How is it that four men with no instruments play trumpet and snare so well? Is it not enough that the bang-on vocals and supremely crafted a capella arrangements and retro-stylings transport us nostalgically back to that era so cleverly reproduced on the “Hi-Fi” cover?  Seriously, I’m thinking of asking these guys (who, by the way, offer school workshops) to teach our kids how to play an instrument without having to shell out the dough to purchase one! It’s easy to see why they have performed alongside Bobby McFerrin as well as being nominated for a couple of Junos and playing sold out concert halls across the land.

This album mixes new interpretations of classic Cole Porter, Van Heusen/Cahn, Lerner/Loewe with some great original tunes and even innovative arrangements of Joni Mitchell, Neil Young and Paul Simon tunes. Don’t know if they’ve got some Louis Jordan songs up their sleeves but their keen sense of humour and rollicking fun remind me a lot of his good-time musical characterizations. All four, holders of music degrees (York, McGill), obviously studied History of the Rat Pack and its influence on social strata as well as Toward an understanding of be-bop cool.

01_tango_borealTango Boreal

Denis Plante; David Jacques; Ian Simpson

ATMA ACD2 2661

The bandoneon is one of the world's most highly unlikely popular instruments. Tricky to play, a tuning nightmare, and a wheezy creaky contraption, this distant relative of the accordion has made its musical mark for the musicality that it emotes, and the composers who have written for it.

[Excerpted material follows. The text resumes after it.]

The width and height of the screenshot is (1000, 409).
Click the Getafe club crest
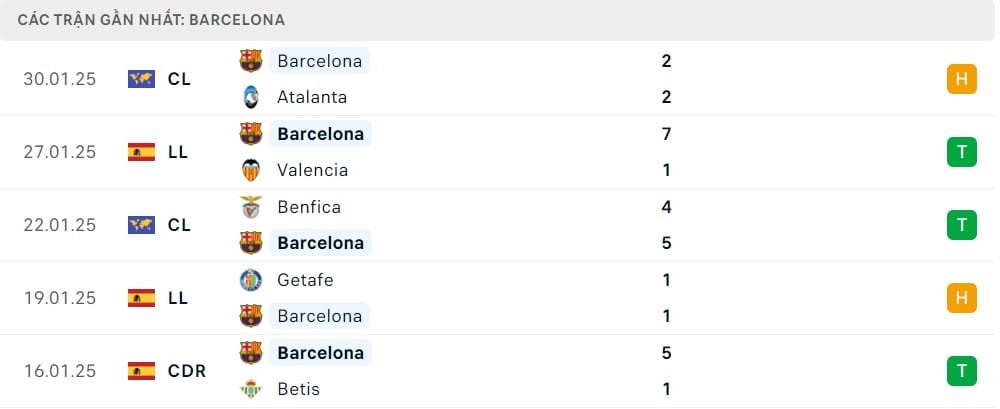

Quebec composer/bandoneonist Denis Plante combines the work of his predecessors and his own musical sensibilities to create an interesting aural pastiche for his Trio Boreal, comprised of himself, guitarist David Jacques and double bassist Ian Simpson. The music is wide ranging in its moods, with a little something for everyone’s taste. The mellower trio tracks are the weakest as they run the risk of becoming too clichéd in their laid-back sentiment. But all is forgotten in the Latin influenced Danza with its jolting rhythms and uplifting spirits. Ave Maria is a beautiful solo bandoneon number drawing on the instrument's religious music background. The guitar solo Vallée de la Lune is gorgeous. Most exciting is the group's potential that can be heard in Prelude where there is a je ne sais quoi element of ensemble playing and compositional attributes that forecasts a promising future.

Production qualities are excellent – we can even hear the breathing of the bandoneon! But it is the fact that all three musicians are fine performers who love the music they are playing which makes this release so special.